Common security misconfigurations and remediations

A misconfiguration is exactly what it sounds like; something that is wrongly configured. From a security perspective this can be either fairly harmless, or in the worst case devastating. We have written about misconfigurations before, both here and here. 

Misconfigurations may derive from many different reasons, such as:

• A user or developer has changed a setting in the application without knowing about the security impact. 
• A developer has configured an installed web application or system incorrectly by not following the security guidelines. 
• A developer has unconsciously left files or webpages with potentially sensitive information, open for the public to access.  

Hackers often exploit misconfigurations, since this can have a huge security impact. Furthermore, misconfigurations could be the last resort for hackers, since the application may follow good security standards, but because of the way it has been [mis]configured, it could be vulnerable and an easy way in. 

The “good” thing about misconfigurations is that they can just as easily be fixed by simply configuring them differently to remediate the security vulnerability. 

Examples of the most common misconfigurations 

Default credentials

When installing a new web application, you often get the option to set your own username and password. However, in many cases the web application has already done that for you. This could be the reason for showcasing a demo or simply just to speed up the installation process.

Hackers often take this as an opportunity to break into systems. Documentation, guides and even collected lists exist with different products and their default credentials. 

The impact of having default credentials may vary depending on the privileges the user has in the system, but either way an attacker may pivot and find other attack vectors whilst being authenticated.

One way to check whether your web application has any default credentials is by googling the product added by “default credentials”. If you find any search results you can try them against your own system and see if the credentials are valid, and if so remove the user from the system if it’s not in use.  

Information disclosure

Information disclosure varies in severity based on the information that is disclosed. In some cases it may be an error message containing the full path to the script, and in other cases it may be very sensitive data such as PII or passwords/tokens. Either way the cause often the same; a misconfigured system that leaks data that shouldn’t be disclosed. 

One way for this to happen is that the application is set to run in a development or debug environment in production. When an application uses the development setting, it will print out error and debug messages, and those may contain information such as HTTP requests with included cookies, database queries and more. 

One recent example is a debugging tool called Telescope which is part of Laravel. The default environment setting is “local” for Laravel, and if users didn’t change this before production, attackers could access the Telescope dashboard without any authentication and view HTTP requests and database queries.  

File disclosure

A common mistake is to leave files accessible for the public.
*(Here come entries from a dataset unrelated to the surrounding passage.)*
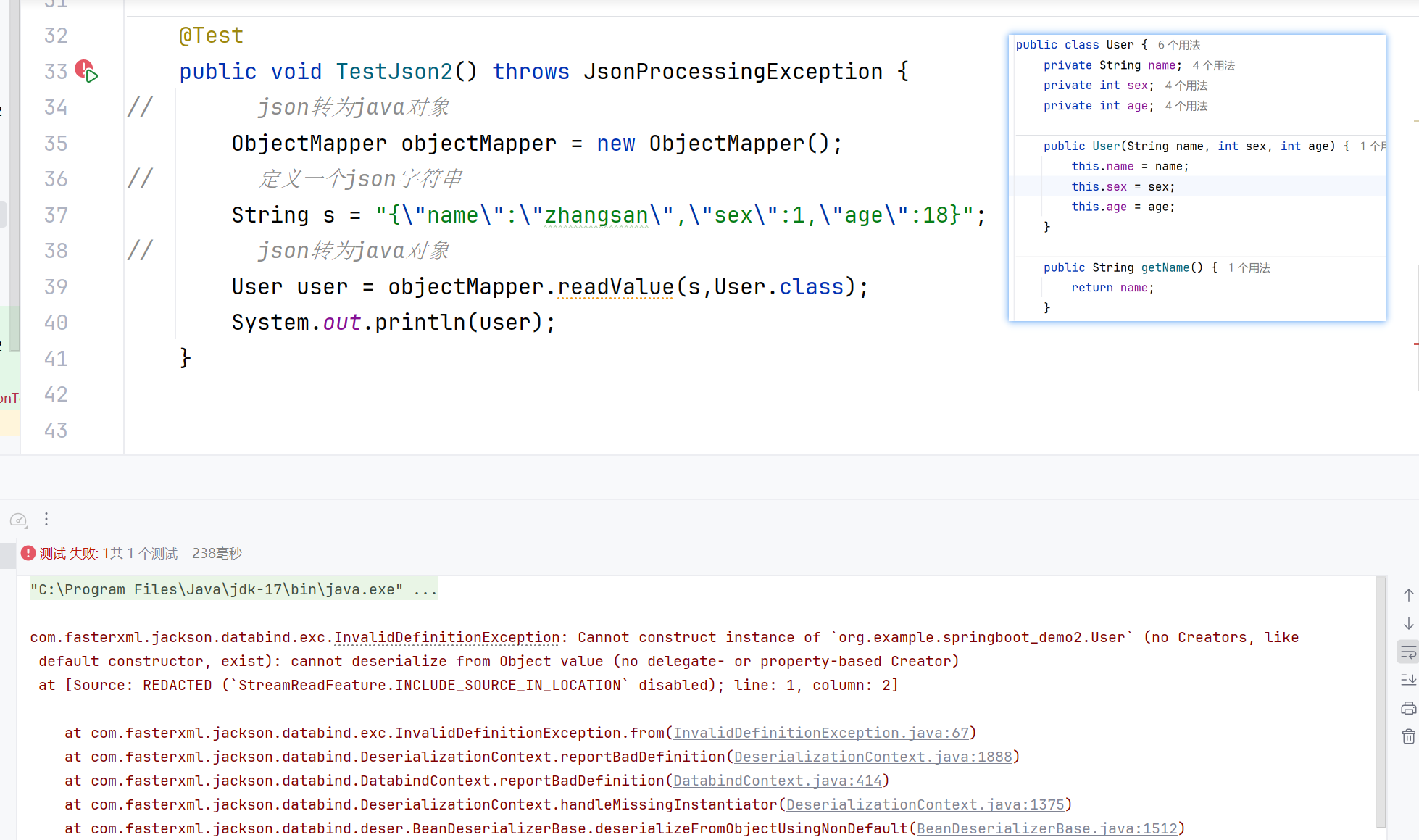Enable scroll to end of console
This screenshot has height=840, width=1419.
(x=1408, y=680)
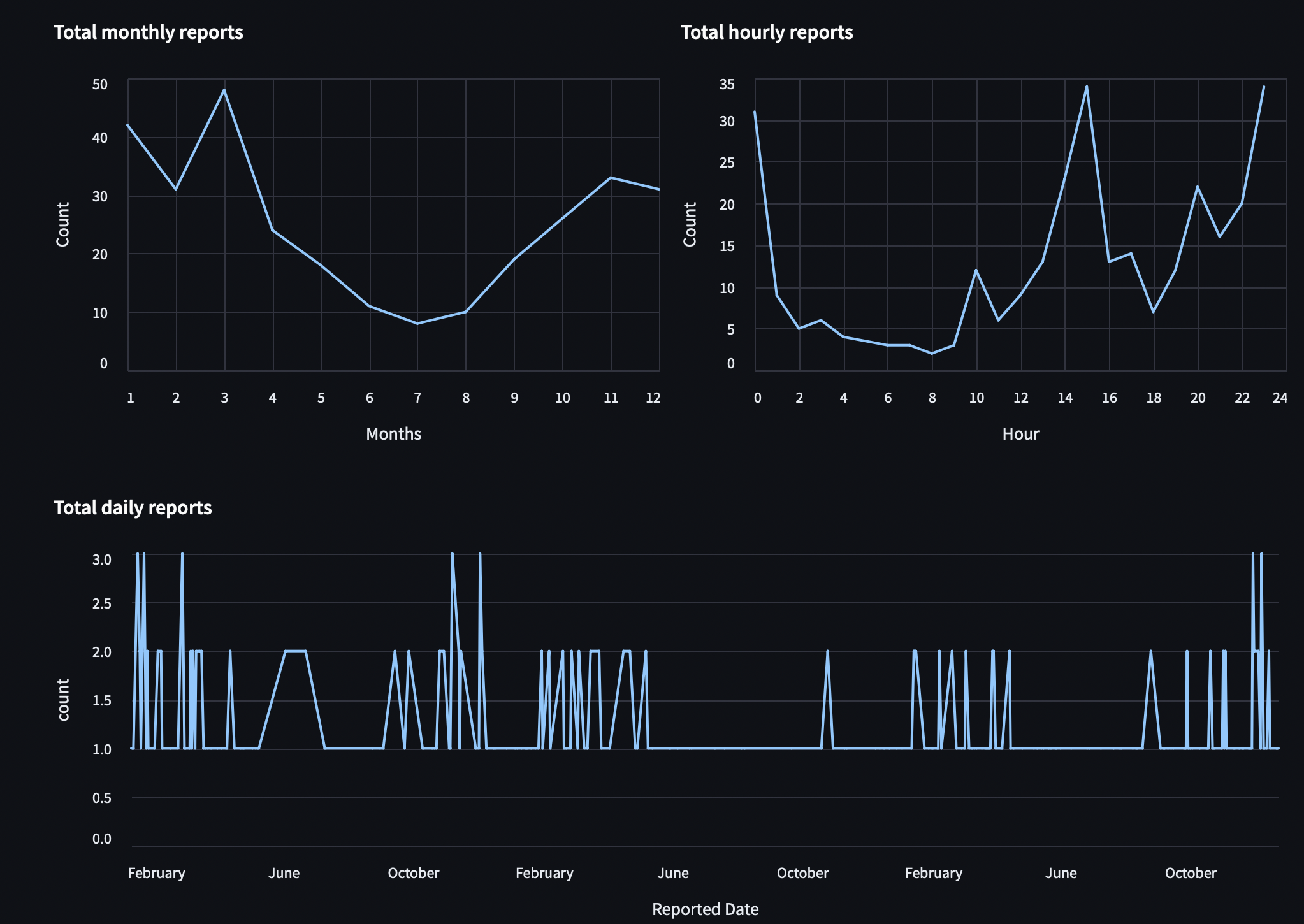Click the hour 23 peak on hourly chart

1264,87
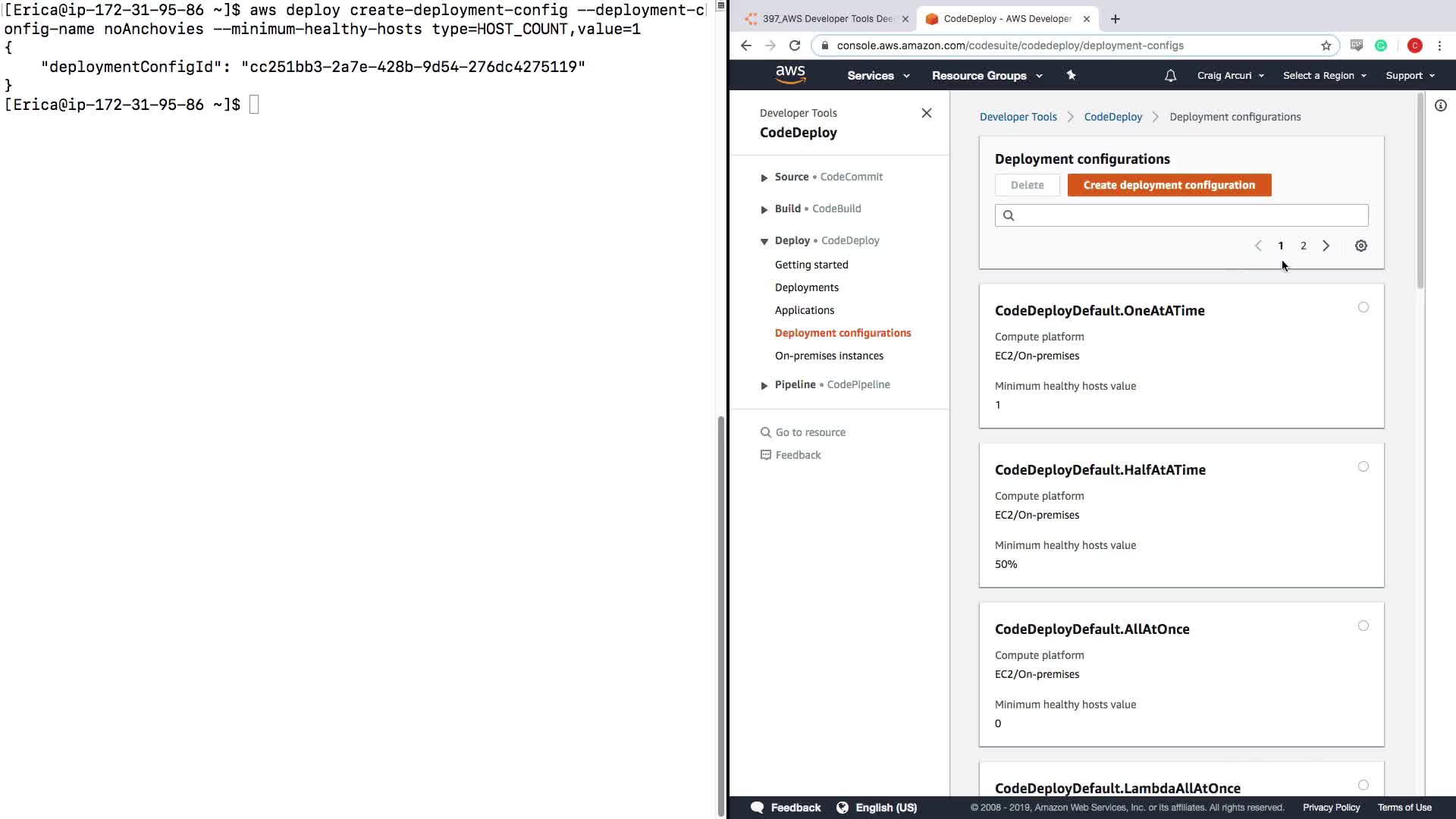The height and width of the screenshot is (819, 1456).
Task: Close the CodeDeploy side navigation panel
Action: 926,113
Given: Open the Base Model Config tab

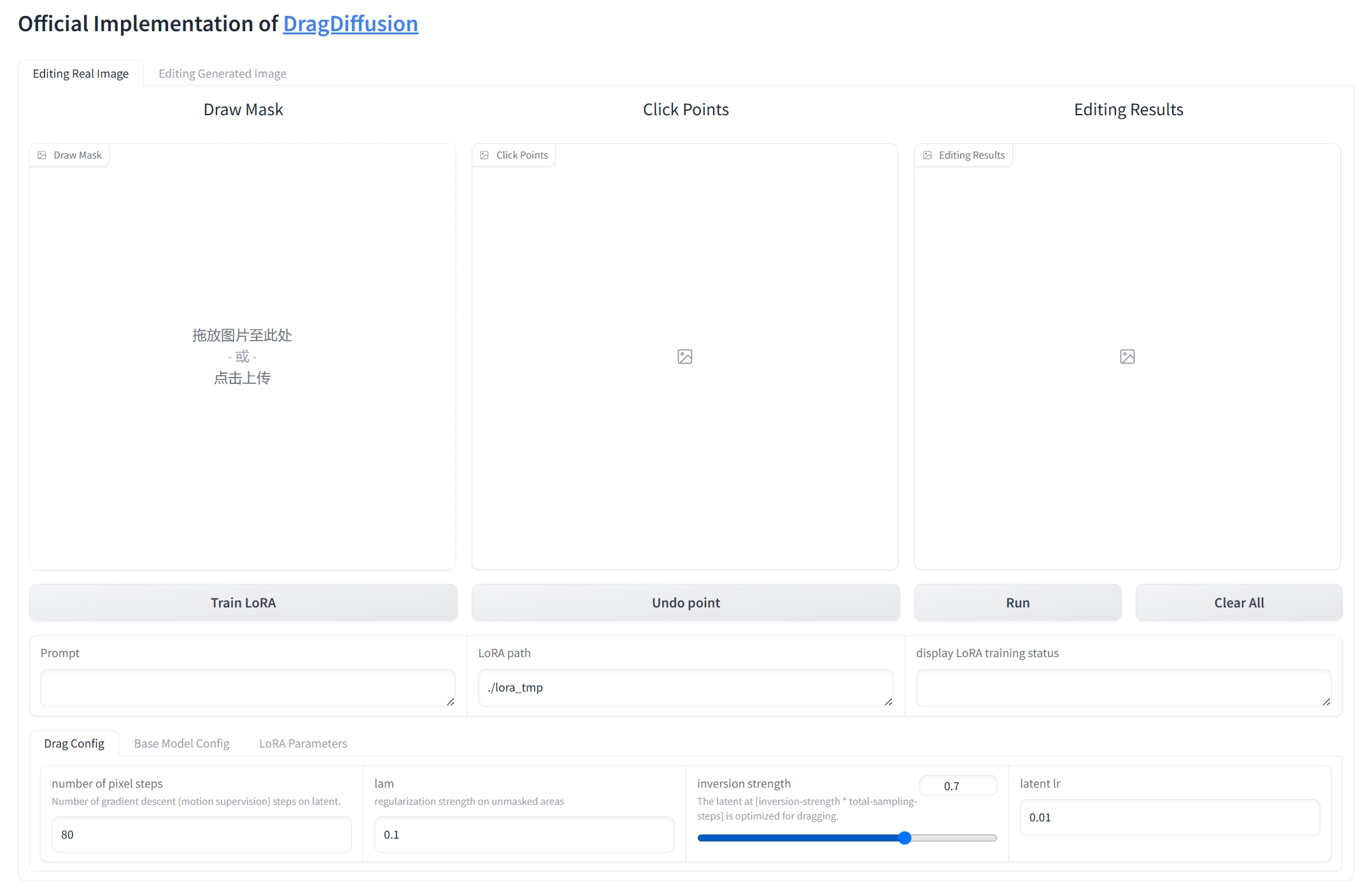Looking at the screenshot, I should click(x=181, y=744).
This could be files created by other programs that a developer may use, or a web application creating log files. Either way these files may contain sensitive data, and it is important not to leave these files accessible. 

Our Crowdsource hacker Sebastian Neef wrote about WordPress plugins created log files that anyone could view. Many of those log files contained credentials, email addresses, usernames and information about the system. 

Conclusion

Fixing misconfigurations can be tricky because they are often due to human errors. The best thing is to have good routines when configuring and setting up new web applications to make sure that the settings are as intended and that they won’t have any negative impact on the security. Furthermore, it’s important to continuously check your assets for potential misconfigurations. Detectify can find many different types of misconfigurations in several products found by our Crowdsource community.